Framig Latin American Cinema a, en outre, le mérite de mettre les idées en pratique, comme le démontre la diversité et la multiplicité de voix intégrées à cette réflexion collective. D’une part, le projet réunit les deux critiques du cinéma latino-américain les plus renommés dans leurs secteurs respectifs parmi ses collaborateurs – José Carlos Avellar, du Brésil, et Julianne Burton-Carvajal, des États-Unis – ainsi que des spécialistes de la hauteur de John Mraz – dont les études sur les liens entre le cinéma latino-américain et ses références historiques se sont converties en modèles du genre – et Paulo A. Paranagua, qui avec son rigoureux travail comme critique, éditeur et organisateur d’échantillons et de festivals, a contribué comme peu à la connaissance du cinéma latino-américain en Europe, particulièrement en France. D’autre part, le volume est enrichi avec la vision de spécialistes d’autres disciplines – comme le spécialiste en culturologie Néstor García Canclini – et la participation de jeunes critiques telles que Laura Podalsky et Patricia Santoro, tout cela garantissant la variété et la fraîcheur des points de vue.

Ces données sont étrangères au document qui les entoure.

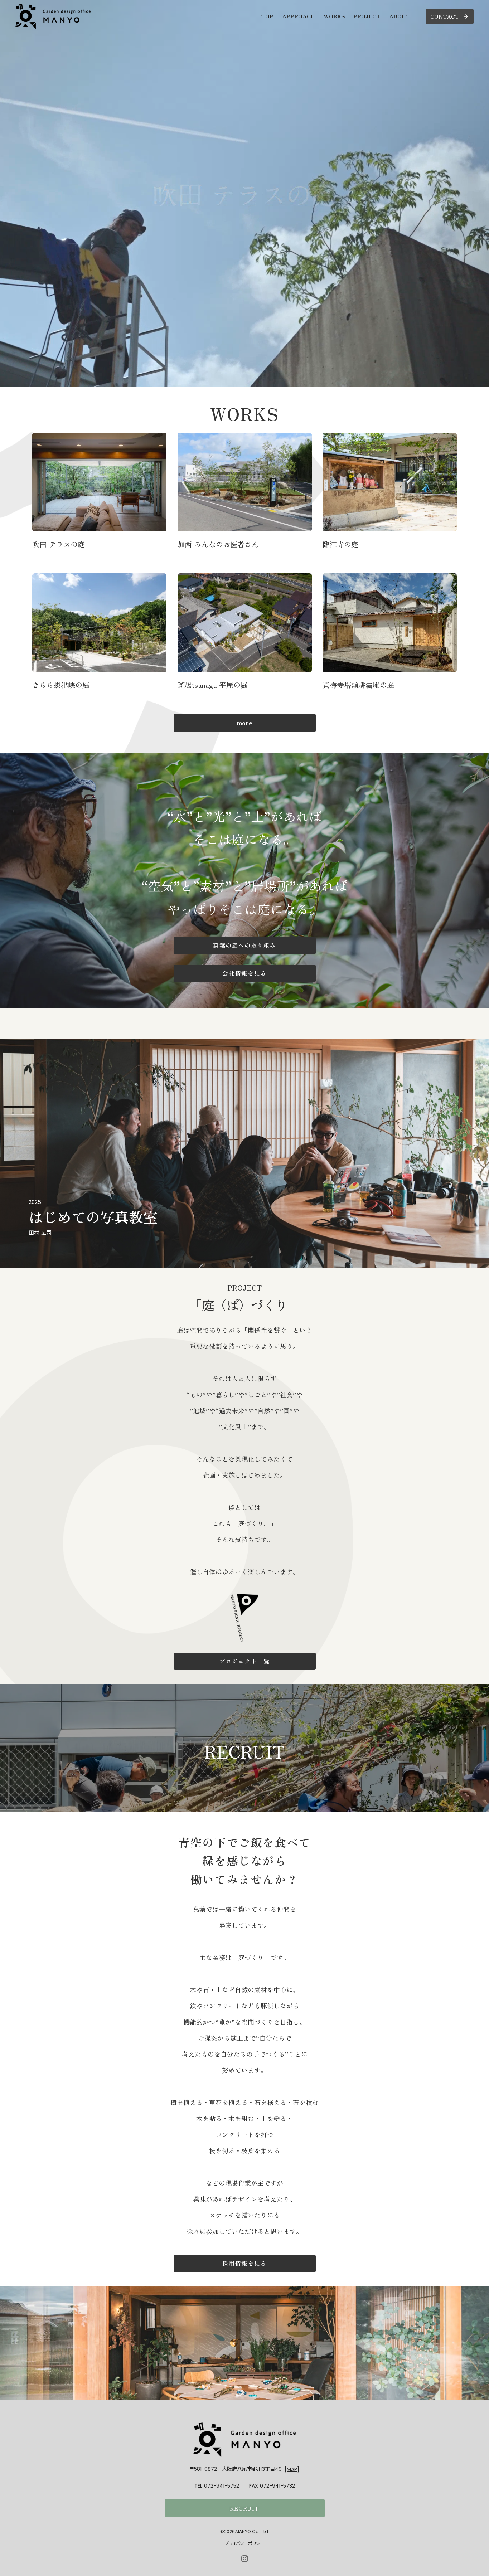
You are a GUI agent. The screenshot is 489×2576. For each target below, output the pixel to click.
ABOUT (399, 16)
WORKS (334, 16)
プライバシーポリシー (244, 2543)
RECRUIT (244, 2508)
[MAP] (292, 2469)
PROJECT (367, 16)
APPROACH (298, 16)
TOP (267, 16)
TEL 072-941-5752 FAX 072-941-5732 (244, 2485)
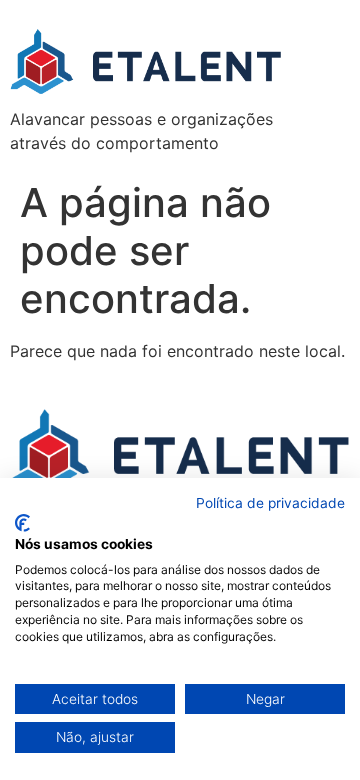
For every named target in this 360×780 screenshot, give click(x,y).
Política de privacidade (270, 503)
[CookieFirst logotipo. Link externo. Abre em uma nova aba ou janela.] (22, 523)
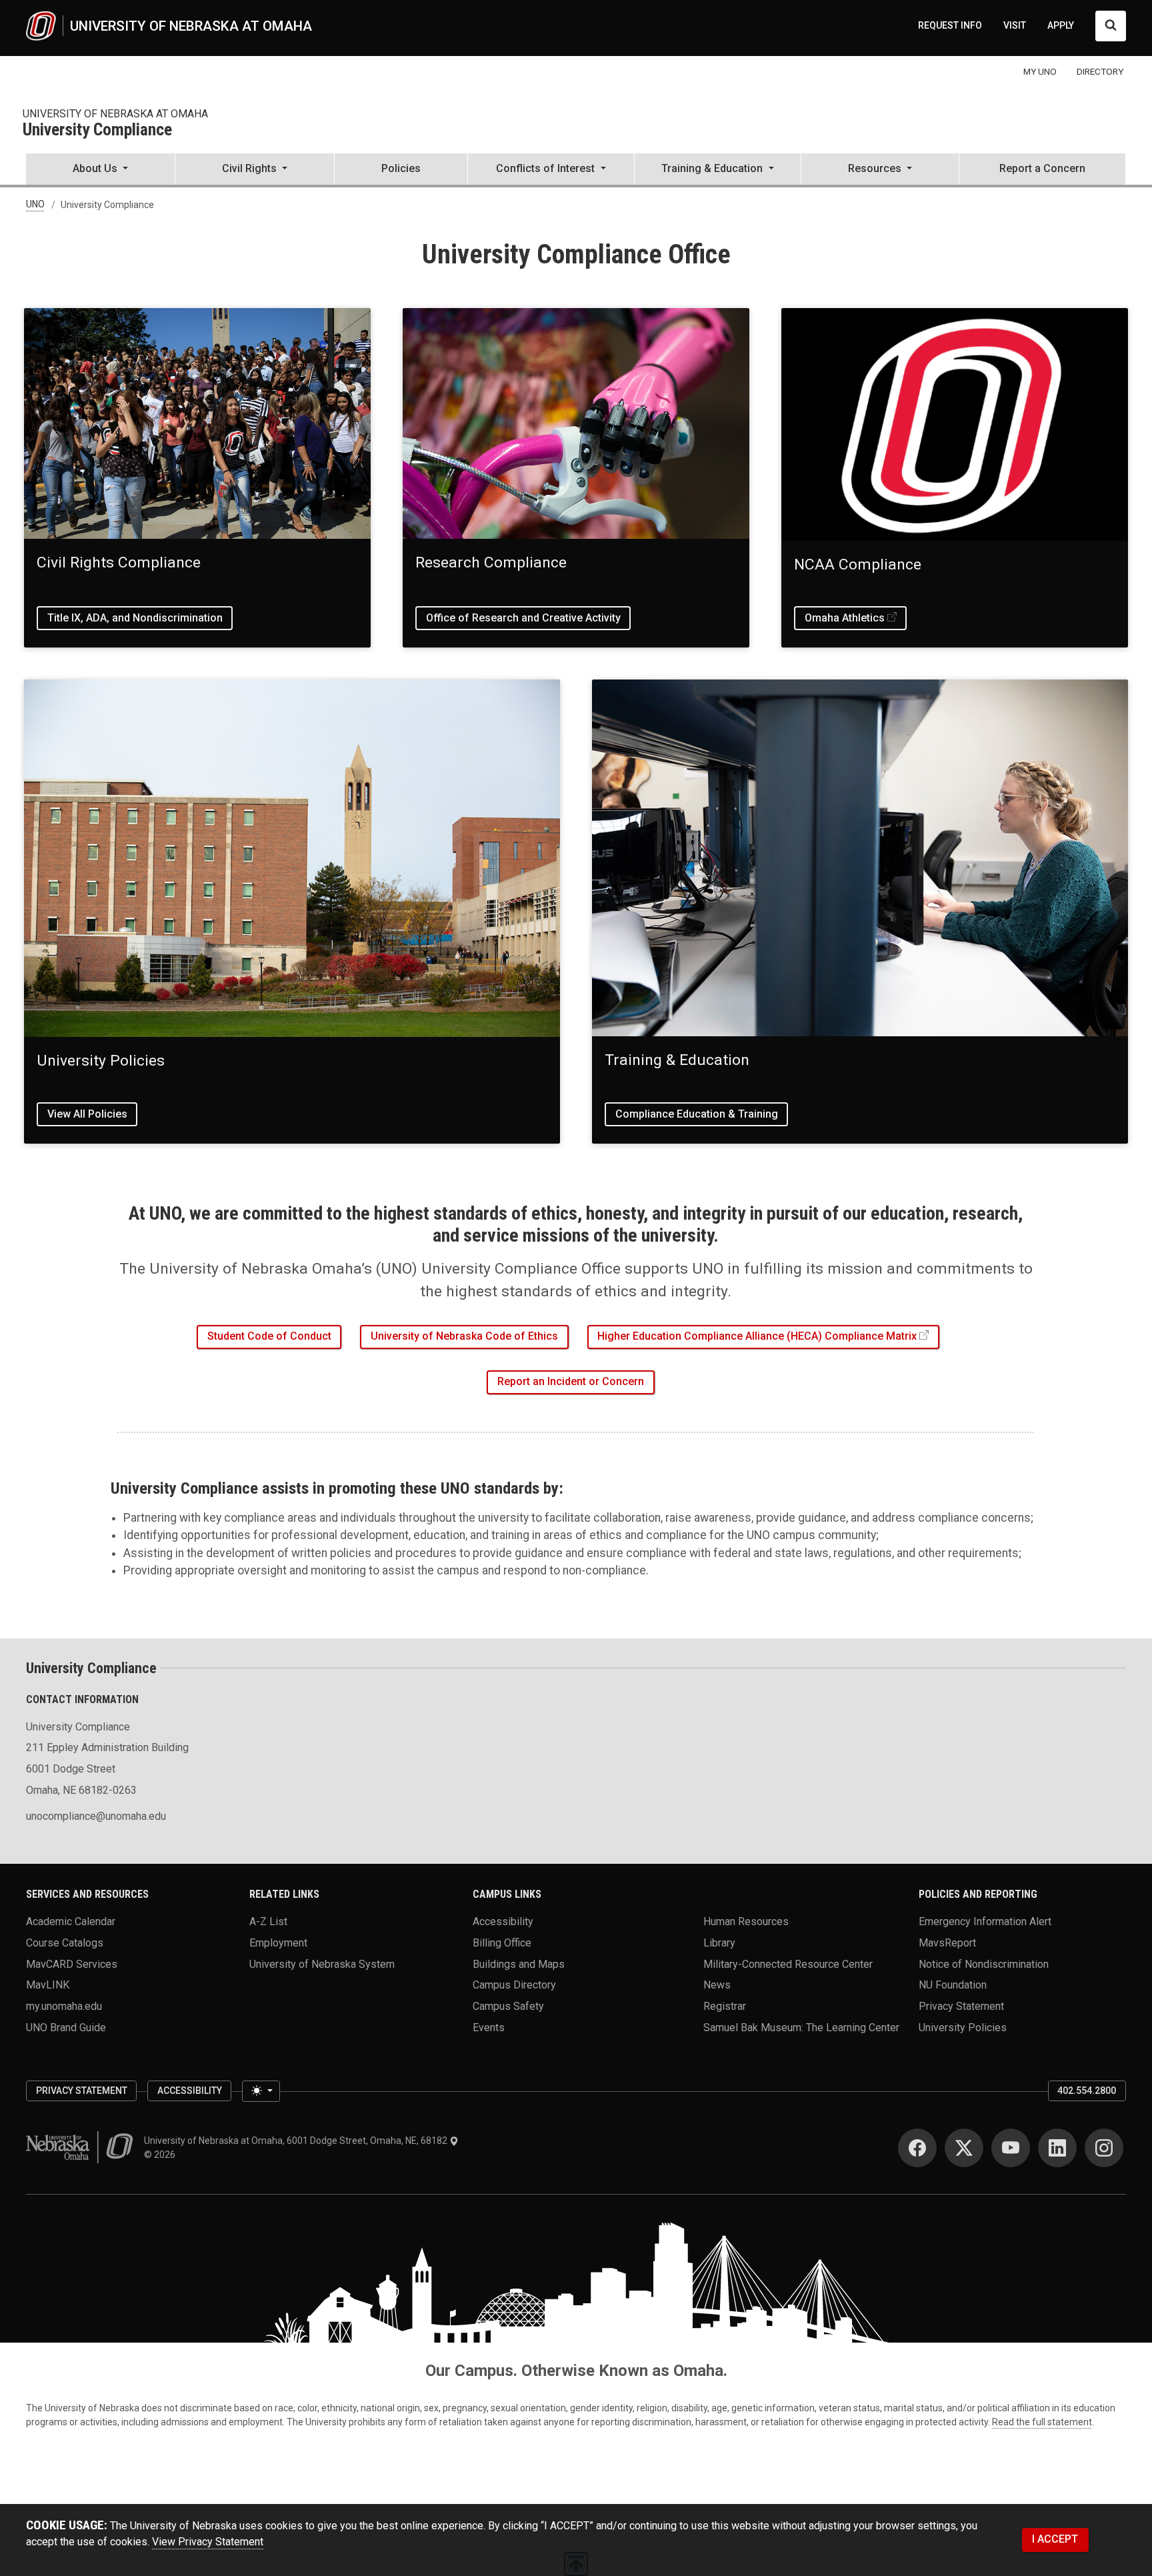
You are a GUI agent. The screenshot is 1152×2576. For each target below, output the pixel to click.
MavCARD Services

L’ensemble des idées que les auteurs proposent et débattent constitue une vigoureuse tentative de transcender les limitations du discours critique traditionnel. Il n’y a peut-être pas une meilleure manière d’offrir de nouvelles alternatives à l’étude du cinéma latino-américain et, par extension, des cinématographies moins connues des autres parties du monde.